Durant la première moitié du 19ème siècle, le cheval jouait un rôle fondamental dans l’intensification des cultures, les transports, l’artisanat, l’industrie et l’armée mais, à cette époque, notre élevage chevalin était au plus bas. Les troupes de Napoléon avaient vidé les écuries et il ne subsistait que quelques vieux chevaux chétifs. Après le congrès de Vienne, en 1815, le canton de Berne remarqua que le Jura élevait de bonnes lignées de chevaux et décida d’encourager ces efforts. La jumenterie de l’Ajoie est ainsi estimée, à l’époque, à plus de 4000 juments.
Avec l’avènement du chemin de fer, vers 1850, le cheval perdit passablement d’importance. Les races de chevaux de selle et de carrossiers de type demi-sang que l’on connaissait alors - Ormont, Erlenbach, Schwyz et Einsiedeln – se mirent à péricliter : on cherchait alors un cheval d’allures répondant aux besoins de l’agriculture. Les juments du Jura furent croisées avec des étalons étrangers, essentiellement en provenance de Normandie, afin d’améliorer la race. Les produits de cet élevage surent convaincre les acheteurs de la Suisse entière. Le cheval du Jura – l’actuel franches-montagnes – convenait aux utilisateurs de l’époque.
Au début du 20ème siècle, la Confédération et les cantons s’impliquèrent fortement dans l’élevage chevalin. C’est à cette époque que le Haras fédéral d’Avenches fut construit, que les syndicats d’élevage chevalin se sont constitués et que les concours d’élevage ont été institués. Le cheval de la race des franches-montagnes s’est alors répandu dans tout le pays.
Durant la seconde guerre mondiale, la race connut un développement florissant. On avait besoin de chevaux partout, pour l’armée et pour les cultures.
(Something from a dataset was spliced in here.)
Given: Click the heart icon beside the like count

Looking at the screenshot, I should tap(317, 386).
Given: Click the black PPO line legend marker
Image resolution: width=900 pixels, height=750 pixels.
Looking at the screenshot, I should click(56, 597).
Suite à la motorisation du trafic routier et à la mécanisation de l’agriculture, on se mit à craindre pour l’avenir de la race, dont les effectifs baissèrent drastiquement. Les écuries des grandes exploitations paysannes se vidèrent petit à petit. Le franches-montagnes laissait la place au tracteur. Grâce à des mesures bien pensées et à l’engagement inlassable d’amis des chevaux, le franches-montagnes a pourtant survécu à ces temps difficiles.
Aujourd’hui, la race des franches-montagnes est plus en vogue que jamais. Cet ancien cheval voué à l’agriculture s’est mué en cheval polyvalent très remarqué, apprécié autant des débutants en sport équestre que des sportifs de compétition ambitieux. Il est par ailleurs de plus en plus apprécié également à l’étranger.